▶ _To be done_: Reproduce the records below verbatim, line for line.
····················
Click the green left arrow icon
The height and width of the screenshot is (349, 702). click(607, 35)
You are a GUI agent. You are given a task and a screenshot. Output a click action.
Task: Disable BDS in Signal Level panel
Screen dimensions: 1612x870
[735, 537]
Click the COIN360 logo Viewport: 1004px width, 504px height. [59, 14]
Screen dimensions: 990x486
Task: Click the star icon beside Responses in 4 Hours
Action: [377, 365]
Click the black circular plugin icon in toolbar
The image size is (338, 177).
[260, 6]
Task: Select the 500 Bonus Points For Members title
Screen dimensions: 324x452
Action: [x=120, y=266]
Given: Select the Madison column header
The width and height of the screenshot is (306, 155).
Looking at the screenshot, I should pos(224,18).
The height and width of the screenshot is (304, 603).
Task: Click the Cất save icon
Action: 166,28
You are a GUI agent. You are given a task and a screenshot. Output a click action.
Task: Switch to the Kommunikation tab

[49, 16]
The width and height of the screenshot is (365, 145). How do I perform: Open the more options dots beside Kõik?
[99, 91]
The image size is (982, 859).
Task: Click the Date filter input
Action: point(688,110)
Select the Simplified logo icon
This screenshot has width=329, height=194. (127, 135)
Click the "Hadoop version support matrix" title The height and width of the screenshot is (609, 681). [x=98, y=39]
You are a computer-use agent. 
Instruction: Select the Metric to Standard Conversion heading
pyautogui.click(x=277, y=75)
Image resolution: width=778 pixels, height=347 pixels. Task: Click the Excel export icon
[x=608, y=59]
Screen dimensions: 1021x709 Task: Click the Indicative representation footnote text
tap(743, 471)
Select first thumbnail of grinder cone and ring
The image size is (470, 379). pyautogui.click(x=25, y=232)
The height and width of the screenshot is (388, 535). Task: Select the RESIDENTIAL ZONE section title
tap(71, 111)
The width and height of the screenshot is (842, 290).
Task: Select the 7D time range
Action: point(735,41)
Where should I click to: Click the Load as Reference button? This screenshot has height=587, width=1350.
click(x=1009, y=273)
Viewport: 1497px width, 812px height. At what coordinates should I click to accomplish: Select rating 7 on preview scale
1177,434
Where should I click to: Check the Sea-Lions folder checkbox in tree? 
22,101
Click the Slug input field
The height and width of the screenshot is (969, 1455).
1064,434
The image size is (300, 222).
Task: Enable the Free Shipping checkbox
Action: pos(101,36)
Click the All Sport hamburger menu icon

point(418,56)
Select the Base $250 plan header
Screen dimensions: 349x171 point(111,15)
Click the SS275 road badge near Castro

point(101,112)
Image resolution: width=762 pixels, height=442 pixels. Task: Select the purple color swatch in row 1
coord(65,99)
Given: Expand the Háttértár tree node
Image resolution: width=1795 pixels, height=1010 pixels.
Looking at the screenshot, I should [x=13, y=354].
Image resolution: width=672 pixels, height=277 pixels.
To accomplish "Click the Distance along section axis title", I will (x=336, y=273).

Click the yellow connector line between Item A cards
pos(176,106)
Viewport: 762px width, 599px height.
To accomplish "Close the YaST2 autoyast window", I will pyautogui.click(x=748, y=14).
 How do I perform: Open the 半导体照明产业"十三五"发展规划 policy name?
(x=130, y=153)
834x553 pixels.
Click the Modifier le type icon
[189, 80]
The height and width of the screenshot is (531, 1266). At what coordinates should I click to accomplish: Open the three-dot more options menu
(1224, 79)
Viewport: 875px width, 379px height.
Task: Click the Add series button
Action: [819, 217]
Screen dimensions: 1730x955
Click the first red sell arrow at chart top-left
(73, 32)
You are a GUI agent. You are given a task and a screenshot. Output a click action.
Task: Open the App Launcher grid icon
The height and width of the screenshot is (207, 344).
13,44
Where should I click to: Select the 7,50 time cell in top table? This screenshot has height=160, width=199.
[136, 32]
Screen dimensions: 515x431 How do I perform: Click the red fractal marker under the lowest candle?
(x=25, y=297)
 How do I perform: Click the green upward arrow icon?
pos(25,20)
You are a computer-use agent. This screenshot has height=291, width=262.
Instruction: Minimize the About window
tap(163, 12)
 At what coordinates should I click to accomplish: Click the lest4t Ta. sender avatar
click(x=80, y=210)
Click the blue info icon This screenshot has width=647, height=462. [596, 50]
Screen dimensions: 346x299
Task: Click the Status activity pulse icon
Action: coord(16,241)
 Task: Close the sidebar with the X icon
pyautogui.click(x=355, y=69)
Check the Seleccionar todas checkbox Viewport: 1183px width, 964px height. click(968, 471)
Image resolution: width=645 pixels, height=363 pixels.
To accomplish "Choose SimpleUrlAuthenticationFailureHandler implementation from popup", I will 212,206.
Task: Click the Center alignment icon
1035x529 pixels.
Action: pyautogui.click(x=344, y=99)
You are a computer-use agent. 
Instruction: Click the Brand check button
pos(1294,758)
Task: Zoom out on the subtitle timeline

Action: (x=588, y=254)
····················
▶ _Answer to the task_:
Click the green left arrow icon
The height and width of the screenshot is (349, 702). click(607, 35)
You are a GUI agent. You are given a task and a screenshot. Output a click action.
Task: Disable BDS in Signal Level panel
Screen dimensions: 1612x870
[735, 537]
Click the COIN360 logo Viewport: 1004px width, 504px height. [59, 14]
Screen dimensions: 990x486
Task: Click the star icon beside Responses in 4 Hours
Action: [377, 365]
Click the black circular plugin icon in toolbar
The image size is (338, 177).
[260, 6]
Task: Select the 500 Bonus Points For Members title
Screen dimensions: 324x452
Action: [x=120, y=266]
Given: Select the Madison column header
The width and height of the screenshot is (306, 155).
Looking at the screenshot, I should pos(224,18).
The height and width of the screenshot is (304, 603).
Task: Click the Cất save icon
Action: 166,28
You are a GUI agent. You are given a task and a screenshot. Output a click action.
Task: Switch to the Kommunikation tab

[49, 16]
The width and height of the screenshot is (365, 145). How do I perform: Open the more options dots beside Kõik?
[99, 91]
The image size is (982, 859).
Task: Click the Date filter input
Action: point(688,110)
Select the Simplified logo icon
This screenshot has width=329, height=194. (127, 135)
Click the "Hadoop version support matrix" title The height and width of the screenshot is (609, 681). [x=98, y=39]
You are a computer-use agent. 
Instruction: Select the Metric to Standard Conversion heading
pyautogui.click(x=277, y=75)
Image resolution: width=778 pixels, height=347 pixels. Task: Click the Excel export icon
[x=608, y=59]
Screen dimensions: 1021x709 Task: Click the Indicative representation footnote text
tap(743, 471)
Select first thumbnail of grinder cone and ring
The image size is (470, 379). pyautogui.click(x=25, y=232)
The height and width of the screenshot is (388, 535). Task: Select the RESIDENTIAL ZONE section title
tap(71, 111)
The width and height of the screenshot is (842, 290).
Task: Select the 7D time range
Action: point(735,41)
Where should I click to: Click the Load as Reference button? This screenshot has height=587, width=1350.
click(x=1009, y=273)
Viewport: 1497px width, 812px height. At what coordinates should I click to accomplish: Select rating 7 on preview scale
1177,434
Where should I click to: Check the Sea-Lions folder checkbox in tree? 
22,101
Click the Slug input field
The height and width of the screenshot is (969, 1455).
1064,434
The image size is (300, 222).
Task: Enable the Free Shipping checkbox
Action: pos(101,36)
Click the All Sport hamburger menu icon

point(418,56)
Select the Base $250 plan header
Screen dimensions: 349x171 point(111,15)
Click the SS275 road badge near Castro

point(101,112)
Image resolution: width=762 pixels, height=442 pixels. Task: Select the purple color swatch in row 1
coord(65,99)
Given: Expand the Háttértár tree node
Image resolution: width=1795 pixels, height=1010 pixels.
Looking at the screenshot, I should [x=13, y=354].
Image resolution: width=672 pixels, height=277 pixels.
To accomplish "Click the Distance along section axis title", I will (x=336, y=273).

Click the yellow connector line between Item A cards
pos(176,106)
Viewport: 762px width, 599px height.
To accomplish "Close the YaST2 autoyast window", I will pyautogui.click(x=748, y=14).
 How do I perform: Open the 半导体照明产业"十三五"发展规划 policy name?
(x=130, y=153)
834x553 pixels.
Click the Modifier le type icon
[189, 80]
The height and width of the screenshot is (531, 1266). At what coordinates should I click to accomplish: Open the three-dot more options menu
(1224, 79)
Viewport: 875px width, 379px height.
Task: Click the Add series button
Action: [819, 217]
Screen dimensions: 1730x955
Click the first red sell arrow at chart top-left
(73, 32)
You are a GUI agent. You are given a task and a screenshot. Output a click action.
Task: Open the App Launcher grid icon
The height and width of the screenshot is (207, 344).
13,44
Where should I click to: Select the 7,50 time cell in top table? This screenshot has height=160, width=199.
[136, 32]
Screen dimensions: 515x431 How do I perform: Click the red fractal marker under the lowest candle?
(x=25, y=297)
 How do I perform: Click the green upward arrow icon?
pos(25,20)
You are a computer-use agent. This screenshot has height=291, width=262.
Instruction: Minimize the About window
tap(163, 12)
 At what coordinates should I click to accomplish: Click the lest4t Ta. sender avatar
click(x=80, y=210)
Click the blue info icon This screenshot has width=647, height=462. [596, 50]
Screen dimensions: 346x299
Task: Click the Status activity pulse icon
Action: coord(16,241)
 Task: Close the sidebar with the X icon
pyautogui.click(x=355, y=69)
Check the Seleccionar todas checkbox Viewport: 1183px width, 964px height. click(968, 471)
Image resolution: width=645 pixels, height=363 pixels.
To accomplish "Choose SimpleUrlAuthenticationFailureHandler implementation from popup", I will 212,206.
Task: Click the Center alignment icon
1035x529 pixels.
Action: pyautogui.click(x=344, y=99)
You are a computer-use agent. 
Instruction: Click the Brand check button
pos(1294,758)
Task: Zoom out on the subtitle timeline

Action: (x=588, y=254)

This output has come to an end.